*** SUPPLIED RECORDS Section Begins ***

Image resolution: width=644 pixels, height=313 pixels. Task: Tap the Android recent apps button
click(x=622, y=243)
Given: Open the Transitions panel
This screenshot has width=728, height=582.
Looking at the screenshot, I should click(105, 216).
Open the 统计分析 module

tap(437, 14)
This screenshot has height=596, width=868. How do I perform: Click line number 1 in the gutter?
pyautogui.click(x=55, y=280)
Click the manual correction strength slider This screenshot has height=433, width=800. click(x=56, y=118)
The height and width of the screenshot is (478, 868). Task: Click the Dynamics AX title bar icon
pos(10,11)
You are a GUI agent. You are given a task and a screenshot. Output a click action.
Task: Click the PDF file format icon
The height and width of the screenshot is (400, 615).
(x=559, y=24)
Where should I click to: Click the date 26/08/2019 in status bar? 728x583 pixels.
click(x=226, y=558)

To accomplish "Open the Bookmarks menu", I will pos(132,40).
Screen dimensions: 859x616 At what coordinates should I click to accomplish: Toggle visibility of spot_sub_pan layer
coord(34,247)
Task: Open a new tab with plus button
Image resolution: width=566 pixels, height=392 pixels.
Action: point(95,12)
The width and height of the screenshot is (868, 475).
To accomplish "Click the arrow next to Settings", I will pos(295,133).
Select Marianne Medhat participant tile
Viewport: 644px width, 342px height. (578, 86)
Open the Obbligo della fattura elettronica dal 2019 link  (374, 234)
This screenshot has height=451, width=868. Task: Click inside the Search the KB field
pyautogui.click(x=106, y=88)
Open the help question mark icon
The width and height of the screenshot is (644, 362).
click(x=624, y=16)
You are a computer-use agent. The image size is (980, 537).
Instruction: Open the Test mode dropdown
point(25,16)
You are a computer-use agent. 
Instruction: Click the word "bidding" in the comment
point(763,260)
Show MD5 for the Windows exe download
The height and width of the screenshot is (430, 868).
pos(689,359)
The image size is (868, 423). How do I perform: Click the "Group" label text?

*** SUPPLIED RECORDS Section Ends ***

PROBLEM TO SOLVE: Print every line you see above, exactly as written.

COMPLETED EXERCISE:
Image resolution: width=644 pixels, height=313 pixels. Task: Tap the Android recent apps button
click(x=622, y=243)
Given: Open the Transitions panel
This screenshot has width=728, height=582.
Looking at the screenshot, I should click(105, 216).
Open the 统计分析 module

tap(437, 14)
This screenshot has height=596, width=868. How do I perform: Click line number 1 in the gutter?
pyautogui.click(x=55, y=280)
Click the manual correction strength slider This screenshot has height=433, width=800. click(x=56, y=118)
The height and width of the screenshot is (478, 868). Task: Click the Dynamics AX title bar icon
pos(10,11)
You are a GUI agent. You are given a task and a screenshot. Output a click action.
Task: Click the PDF file format icon
The height and width of the screenshot is (400, 615).
(x=559, y=24)
Where should I click to: Click the date 26/08/2019 in status bar? 728x583 pixels.
click(x=226, y=558)

To accomplish "Open the Bookmarks menu", I will pos(132,40).
Screen dimensions: 859x616 At what coordinates should I click to accomplish: Toggle visibility of spot_sub_pan layer
coord(34,247)
Task: Open a new tab with plus button
Image resolution: width=566 pixels, height=392 pixels.
Action: point(95,12)
The width and height of the screenshot is (868, 475).
To accomplish "Click the arrow next to Settings", I will pos(295,133).
Select Marianne Medhat participant tile
Viewport: 644px width, 342px height. (578, 86)
Open the Obbligo della fattura elettronica dal 2019 link  (374, 234)
This screenshot has height=451, width=868. Task: Click inside the Search the KB field
pyautogui.click(x=106, y=88)
Open the help question mark icon
The width and height of the screenshot is (644, 362).
click(x=624, y=16)
You are a computer-use agent. The image size is (980, 537).
Instruction: Open the Test mode dropdown
point(25,16)
You are a computer-use agent. 
Instruction: Click the word "bidding" in the comment
point(763,260)
Show MD5 for the Windows exe download
The height and width of the screenshot is (430, 868).
pos(689,359)
The image size is (868, 423). How do I perform: Click the "Group" label text?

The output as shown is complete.